With the pictures left out, retype exactly the lines below starting at the line that contains "Where should I" and ending at the line that contains "Change the Connection Mode value Passive".
(Beginning of GIVEN DATA)
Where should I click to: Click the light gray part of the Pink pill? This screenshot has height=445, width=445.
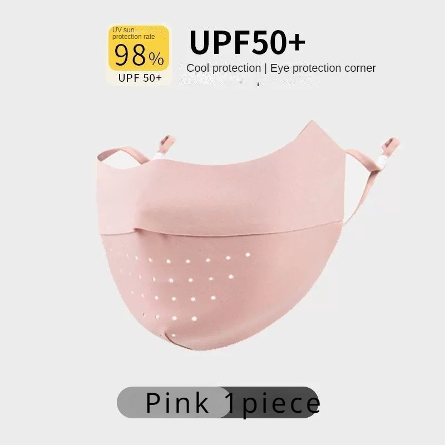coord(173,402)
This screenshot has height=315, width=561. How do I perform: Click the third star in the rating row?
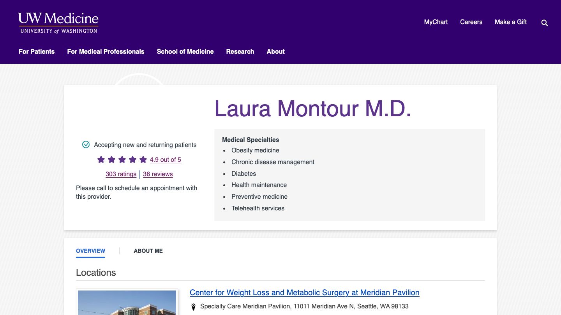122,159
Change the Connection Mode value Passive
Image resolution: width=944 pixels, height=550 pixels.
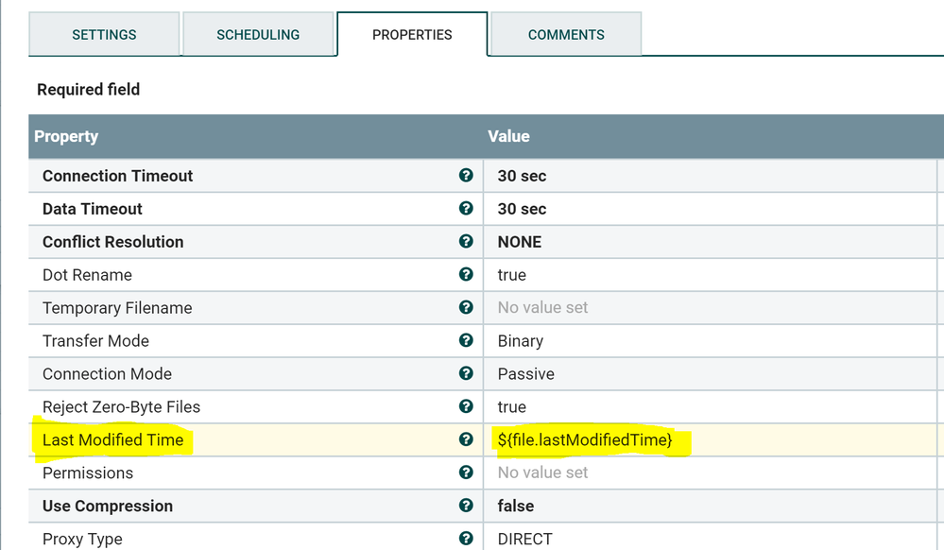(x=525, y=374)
(End of GIVEN DATA)
(Beginning of GIVEN DATA)
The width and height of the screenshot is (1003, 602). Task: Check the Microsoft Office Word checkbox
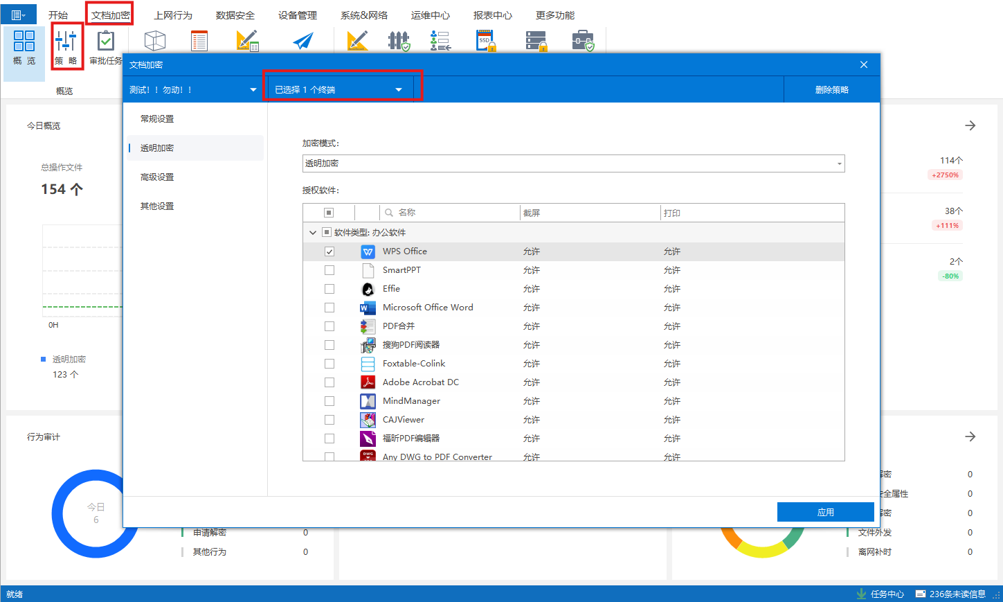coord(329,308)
(End of GIVEN DATA)
(Beginning of GIVEN DATA)
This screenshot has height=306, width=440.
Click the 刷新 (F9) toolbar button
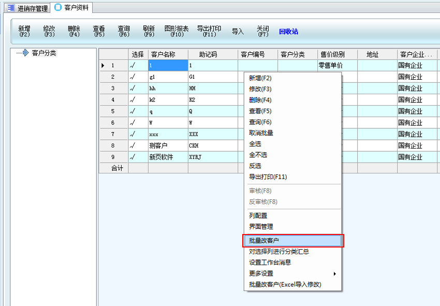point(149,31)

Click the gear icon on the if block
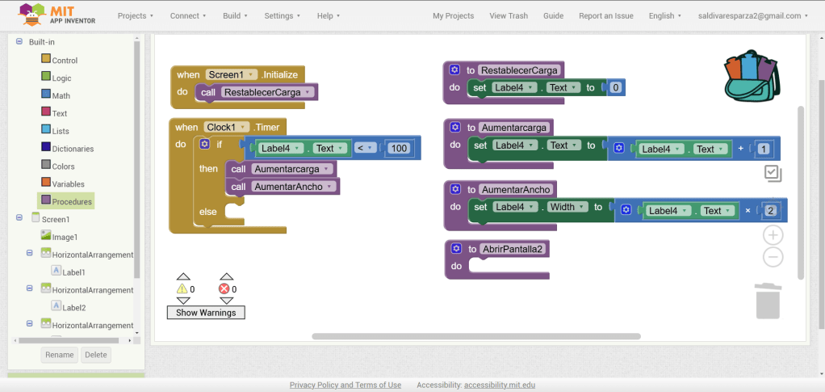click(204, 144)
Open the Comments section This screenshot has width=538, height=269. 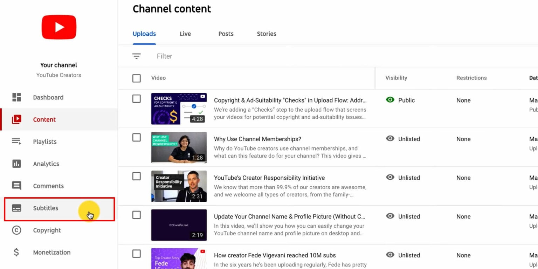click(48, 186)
(End of GIVEN DATA)
TASK RESPONSE:
Where should I click to: Click the light gray part of the Pink pill? This screenshot has height=445, width=445.
coord(173,402)
This screenshot has height=315, width=561. How do I perform: Click the third star in the rating row?
122,159
Change the Connection Mode value Passive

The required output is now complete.